Política Estado Español

PRECIO DE LA LUZ

Mientras la luz sigue batiendo récord, el gobierno suaviza el decreto sobre los beneficios de las eléctricas

La luz está ya un 44% más cara que hace un año. El gobierno aprobó un decreto sobre los beneficios extraordinarios en septiembre. Hoy en el Congreso ha anunciado que esta medida se suavizará quedando fuera la mayor parte de las hidroeléctricas, nucleares y renovables.

Jueves 14 de octubre | 11:05

Este jueves el precio medio diario en el mercado mayorista estará un 7,5% que el jueves de la semana pasada. El viernes este índice marcará un nuevo récord histórico, con 231,82 euros el megavatio hora. La escala de la factura de la luz no se detiene y las medidas aplicadas desde septiembre – reducir el IVA al 10% y eliminar la tasa del 7% a la generación eléctrica - han sido absorbidas ya por una escalada que parece no tiene fin. Si la dinámica ascendente se sostiene la factura media del mes de octubre será un 109% más cara que la de 2020.

Además no es el único bien de primera necesidad disparado, la gasolina está por encima del 20% más cara que hace un año y el IPC interanual ya supera el 4%. Mientras el gobierno presenta unos Presupuestos donde los trabajadores y trabajadoras públicos -muchas de ellas parte de los “esenciales” que han estado en primera línea durante la pandemia – solo verán subir sus salarios un 2%, es decir perderán dos puntos de poder adquisitivo. O se aprobó una subida del SMI de 16 euros, que hace unos 20 euros más pobres a quienes cobran los salarios más bajos.

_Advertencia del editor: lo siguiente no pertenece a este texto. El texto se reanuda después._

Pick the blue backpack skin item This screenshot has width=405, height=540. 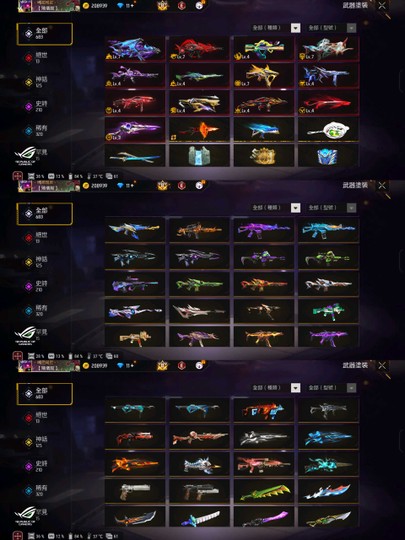click(x=328, y=156)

En medio de toda esta tormenta ¿Qué hay del impuesto a los llamados “beneficios caídos del cielo” de las eléctricas que el gobierno aprobó en el Consejo de Ministros y Ministras en septiembre? Este jueves se ha presentado en el Congreso del decreto ley que lo regulará y, como ya acostumbra a pasar, la letra queda muy por detrás del relato – del gobierno – y el teatro – de las eléctricas que llegaron a amenazar con cerrar las nucleares y que hoy respiran bien tranquilas -.

Concretamente quedan fuera de este impuesto las centrales hidroeléctricas, las nucleares y algunas renovables, con la condición de que moderen sus precios ¿a las familias? ¿a los hogares con rentas más bajas? ¿a los sectores vulnerables o en riesgo de exclusión?... No, a la industria. La medida de “gracia” beneficiará especialmente a Iberdrola – donde presta sus servicios el “socialisto” Miguel Carmona-, Endesa – cuyo Consejo de Administración ha sido el predilecto de exministros del PP y el PSOE- y Naturgy – más de lo mismo-.

Este nuevo trato de favor a las grandes compañías eléctricas – que se acompaña de la partida de 40 mil millones de inversión de los Presupuestos, de los que 27 mil corresponden a los Fondos Europeos de los que se llevan la mejor parte – se aplicará en las próximas semanas mediante una enmienda al proyecto de ley sobre las emisiones de CO2 en tramitación.

La ministra Teresa Ribera ha justificado su decisión en que la escalada del mercado mayorista permite seguir recaudando los 2.600 millones previsto grabando solo a aquellas compañías que más se benefician del mercado trampeado que les permite vender toda la energía producida al precio de la más cara, la dependiente del precio del gas. Es decir cuanto más logran estafar las compañías, que actúan como un oligopolio bien coordinado, mejor es el trato fiscal que recibirán de conjunto.

La derecha de PP, Vox y Cs han anunciado el voto en contra de la medida. Ni siquiera esta carga impositiva suavizada son capaces de aceptar. El PNV se mantendrá en la abstención por considerar que las ventajas para el precio industrial de la energía deberían ser más generosas. Será la izquierda parlamentario de ERC. EH-Bildu, Más País, Compromís, BNG, Nueva Canaria y la CUP quien le dará los “sies” necesarios, además de los de PSOE y UP, aunque han criticado lo limitado de la medida.

El “guante de seda” del gobierno progresista con el oligopolio eléctrico es de escándalo. La única medida de fondo que podría resolver la escalada del precio de la luz y, también muy importante, poder llevar adelante una transición energética sostenible no sujeta los dividendos de sus accionistas, pasa por la nacionalización sin indemnización de todo el sistema de producción y distribución de energía. Una medida que va en contra de los intereses a los que los gobiernos del PP y el PSOE, y ahora el de PSOE-UP, vienen sirviendo desde hace décadas, y que solo se podrá conseguir imponiéndolo con una gran movilización social a la que forcemos a sumarse a los grandes sindicatos.